- 33°55′7″N 35°35′9.9″E﻿ / ﻿33.91861°N 35.586083°E
- Periods: Paleolithic
- Cultures: Mousterian
- Location: 8 km (5 mi) from Beirut, Lebanon
- Part of: Settlement

History
- Built: c. 50,000 BC

Site notes
- Material: Limestone
- Excavation dates: 1959
- Archaeologists: Dorothy Garrod, G Henri-Martin,
- Public access: Yes

= Ras El Kelb =

Cave in Lebanon

Ras El Kelb is a truncated seaside cave and Paleolithic settlement located on the low-lying (5 m) coast of Lebanon, 8 km north of Beirut. It is one of the oldest habitations found in the country.
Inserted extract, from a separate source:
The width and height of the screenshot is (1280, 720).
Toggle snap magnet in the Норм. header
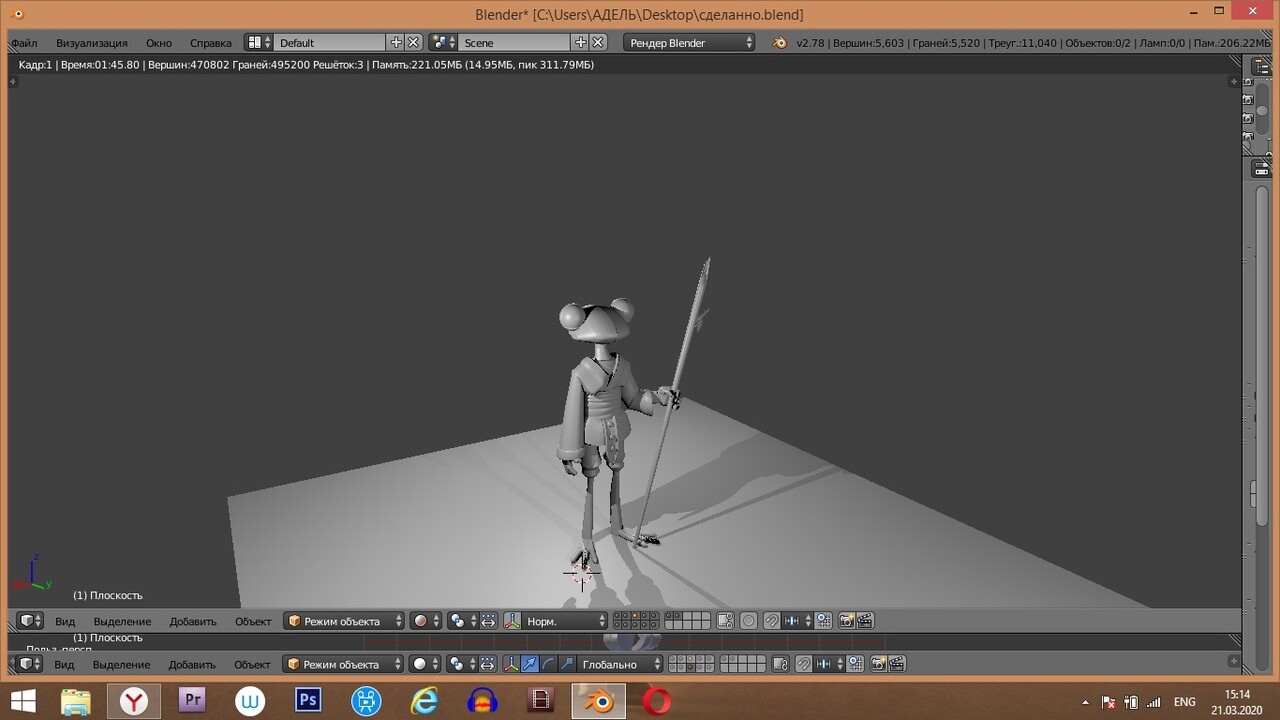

Rescue excavations were carried out in 1959 by Dorothy Garrod and G. Henri-Martin. They dug 2 trenches named the 'Rail' and 'Tunnel' trenches, from which they recovered over 30,000 flint artefacts of a wide variety for statistical analysis from 22 geological layers. It was concluded that the sea had passed the level of the cave 3 times since its first dated habitation around 50,000 years BCE (52,000 years BP).

They also discovered a tooth suggested to belong to a Neanderthal. It was suggested that the inhabitants were expert at hunting gazelle using the flints recovered.